When 24-year-old Joseph John Malayapillay Gerald graduated from medical school a few months ago, he had no idea he would be trading his stethoscope for a career in visual storytelling at Piktochart.
Gerald’s stint at Piktochart began after he responded to a friend’s chat room post about an internship in the Malaysia-based online infographic maker.
“I was looking for ways to fill my time before receiving my posting as house officer in a Malaysian hospital. Working at Piktochart seemed interesting so I went for it,” says the fresh graduate from The Royal College of Surgeons in Ireland and University College Dublin Malaysia Campus in Penang, Malaysia.
His first time to try the Piktochart online design tool was creating the resume and presentation that helped him land the job.

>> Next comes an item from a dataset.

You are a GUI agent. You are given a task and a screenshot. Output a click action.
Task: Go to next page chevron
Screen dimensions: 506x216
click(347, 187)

Gerald now contributes articles and ideas for Piktochart’s Vizpresso, a new platform that condenses stories into bite-sized infographics. “It has helped me learn a lot about various facts and also improve my writing skills,” he says.
It has been an interesting run for Gerald, who says he has “no regrets” switching from the healthcare sector to the online design publishing sector. In fact, he has found a connection.
“People don’t often realize that people in the healthcare sector also do a lot of research and reports,” Gerald says, adding that this is where Piktochart bridges the gap for non-designers with easy-to-use design templates on everything from presentations to brochures.
He calls it every non-designer’s secret weapon, adding that Piktochart is particularly useful to people in the healthcare sector looking to make health topics easier for the public to understand. “It can be used to convey vital healthcare information about diseases and various medical processes to help educate students or the public,” he says.
Gerald says that after his internship at Piktochart, he hopes to “start on the path to future specialization” to treat and save patients. After all, it was an experience at the ER when he was still a medical student that completely changed his outlook on healthcare.
“My first patient—an elderly woman—died in front of me despite my best efforts to resuscitate her. It was a very humbling experience and it reminded me of the fragility of life,” Gerald recalls. He looks forward to moments when “you see the appreciation in the eyes of a patient for your efforts”.
He will be taking with him the skills he has picked up at Piktochart. “It has taught me how to communicate better with others who may not be in the healthcare profession and it has given me some exposure to the world outside the hospital,” he says.